TEXTE PROPOSÉ =>
Artémis vulgarisée
Par Jean-François Picaut
Les Trois Coups
Le périple d’une péripatéticienne de haut vol, de chef d’État en dictateur, au son de France Info, à la recherche du point de jonction entre sexe, désir et pouvoir. Tel est le propos de Marine Bachelot, dans sa nouvelle pièce. Mais cette quête a-t-elle un sens ?
Depuis la première d’Artemisia vulgaris, créée à la Passerelle, scène nationale de Saint-Brieuc en 2004, le projet a connu plusieurs aventures. Voici Artemisia vulgaris II, écrite spécialement pour le festival Mettre en scène 2008.
La scène est fermée par un entrelacs de branches de sapin, qui pourraient figurer un horizon de palmiers. Çà et là, par groupes, des bocaux à conserve, des formes, couleur de terre, qui pourraient évoquer des îles. Au fond, devant le rideau sylvestre, une table métallique, échappée d’une cantine ou d’un hôpital, est surmontée d’une espèce de parabole qui se révélera être un ballon de baudruche, symbole de notre planète et, accessoirement, support à projection. À côté de ce ballon, on aperçoit un récepteur de radio. Disséminés sur le plateau, d’énormes pantalons d’homme et un veston, grotesques, tiennent debout tout seuls.
France Info diffuse les informations du jour, une actrice arpente le plateau : le spectacle a commencé. Un homme et une femme déclament alternativement le compte rendu d’un examen de laboratoire : il s’agit du frottis vaginal subi par l’Artémis moderne. Il en ressort que la jeune personne se porte bien et « qu’aucune mesure particulière n’est à prévoir ». Elle en conclut qu’elle est « pure » et peut se lancer dans son tour du monde, avec une prédilection pour les « zones de jonction ».
Il convient, ici, de rappeler au lecteur oublieux de ses humanités classiques que l’Artémis des Grecs, plus complexe que la Diane chasseresse des Romains, est la déesse des confins. Elle se situe entre la cité et l’espace naturel, boisé ou montagneux, entre le civilisé et le sauvage. C’est sous son égide, comme l’ont bien montré les études de l’historien Pierre Brulé sur le culte qui lui est rendu à Brauron, que s’effectue le rituel de « désensauvagement », qui fait passer la fillette prépubère au statut de jeune fille nubile.
Nous suivons donc Émeline Frémont, cette hétaïre fort prisée des grands de ce monde, de continent en continent, de capitale en capitale. Là, toujours dans des lieux de passage (hall d’aérogare, toilettes d’un grand hôtel, ascenseur, compartiment de train…), elle rencontre Silvio, Tony, Saddam, George, Nicolas, Vladimir, etc. Deux récitants, sortes de coryphées, Claire Péron et Stéphane Piveteau, déroulent le fil de l’action. L’héroïne détaille le contexte matériel de l’étreinte. De courtes projections vidéo permettent à un chœur de comédiens de gloser l’histoire.

MATÉRIEL RECUEILLI =>
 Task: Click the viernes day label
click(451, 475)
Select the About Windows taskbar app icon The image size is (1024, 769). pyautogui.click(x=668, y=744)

CONSIGNE =>
Pouvez-vous recopier le passage de la critique d'Artemisia vulgaris II qui commence aux mots « Nous suivons donc » et s'arrête après « de gloser l’histoire. », en substituant « courtisane » à « hétaïre » ?

SOLUTION =>
Nous suivons donc Émeline Frémont, cette courtisane fort prisée des grands de ce monde, de continent en continent, de capitale en capitale. Là, toujours dans des lieux de passage (hall d’aérogare, toilettes d’un grand hôtel, ascenseur, compartiment de train…), elle rencontre Silvio, Tony, Saddam, George, Nicolas, Vladimir, etc. Deux récitants, sortes de coryphées, Claire Péron et Stéphane Piveteau, déroulent le fil de l’action. L’héroïne détaille le contexte matériel de l’étreinte. De courtes projections vidéo permettent à un chœur de comédiens de gloser l’histoire.